@7 if it's the first of its kind they'd have to do it between their two nations, otherwise the logistics would be incredibly complex to ship/supply Chinese forces to/in Ukraine and vice versa
@7 we're in 1930 not 1938 and Ukraine is China, if I had to guess
@skells I think that would be correct if Russia weren’t deadlocked in the Ukraine, and if it weren’t done as a PR campaign. Two birds with one stone, to be sure, but look at what’s between them – it’s not that great of terrain to be practicing in considering their interests. The BRICS nations will appreciate it, certaily.
@7 Russia doesn't need the commodities Japan did, what it wants is BRICS to break from the West/multipolar world
US wants Ukraine to be another Afghanistan
Russia wants to show cajones in resisting US hegemony
place your bets
@skells I’m done even feigning sides in this matter, I’m in it for studying the military strategy and geopolitics. I want BRICS to break away for all the positive and negative reasons, and I want the US to make it’s death rattles, and I want to see the patriots rally for exactly what they were against a few years prior, and I want to see what comes of it all. The US has done such an amazing job at crippling itself that it’s six-to-five and pick-‘em what would happen if a world war broke out; it’s no who is stronger, it’s can the Americans reinvigorate a national war industry given the last 40 years, and can they do it before the Chinese and Russian junk-heaps are able to do what little they would need to do? And that’s if a declaration of war didn’t crack the country into pieces and leave a far bigger mess to clean up for any invading force.
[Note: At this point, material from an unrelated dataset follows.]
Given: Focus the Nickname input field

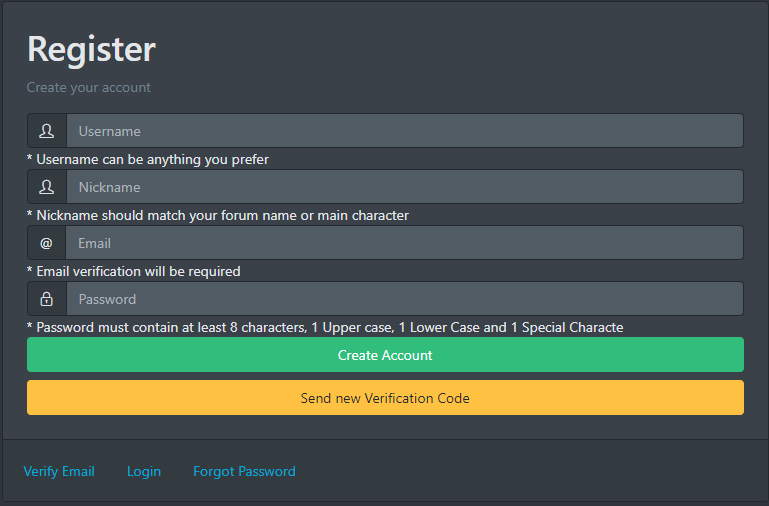Looking at the screenshot, I should point(405,187).
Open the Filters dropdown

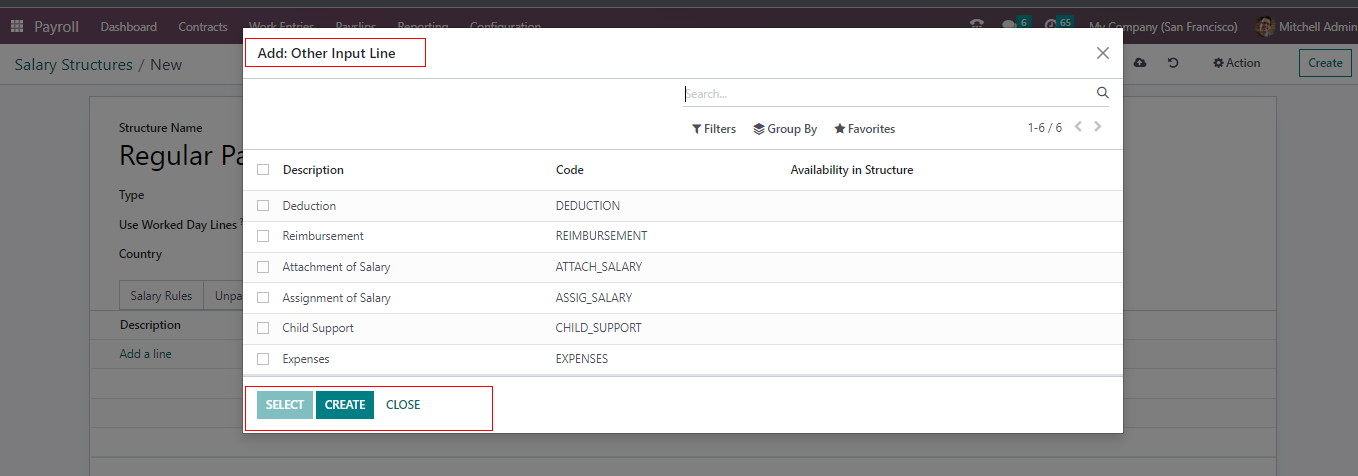point(714,129)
@7 my hope is that neither sides have it in them for a world war and a relatively peaceful, natural devolution of centralised state power occurs
tbh I think most everyone other than the upper echelons (and their respective NPCs) of US and EU are hoping for that outcome.
If it came to it both could swing hard - the historical precedent (read Franks/Crusades) is for the West to sweep all before it in decisive battles while bleeding out strategically
@7 like, Ukraine could kick Russia out. OK. What's US gonna do, unfreeze their funds? That ship has sailed and everyone knows it has.
@skells Definitely, I didn’t mean to discount that. I was mostly just rambling. I had thought about, after hitting enter, the EU’s dependency on the US and how that was essentially Woodrow Wilson’s dream so uh, yeah, nice going there everyone, but I couldn’t fit it smoothly into the paragraph.
@7 there's a good piece by Rothbard, Wall Street, The banks and American Foreign Policy that's very germane to the discussion - spoiler, investment in China makes wwiii a bit of a nono
@skells I just cannot imagine that the investments in China will not turn out like, well, investments in China always do. This is the part I never see people mention.
@7 on a long enough timescale (10-20 years) I don't see how it's gonna go anywhere but up
whether your investment reflects that with all the CBDC bullshit is another matter, I agree
@skells Oh 100%, the long-term is still optimistic despite how dark this decade looks in specific, and for everyone, which is why at times my tone regarding the war can seem… tasteless.
@7 if you don't gloat over battlefield causalities you're basically landed nobility at this rate
@skells Heavens no. When I read that there were teenagers on the Moskva, I was sick. Kids, with proud parents, who can’t know whether their kid is alive or dead.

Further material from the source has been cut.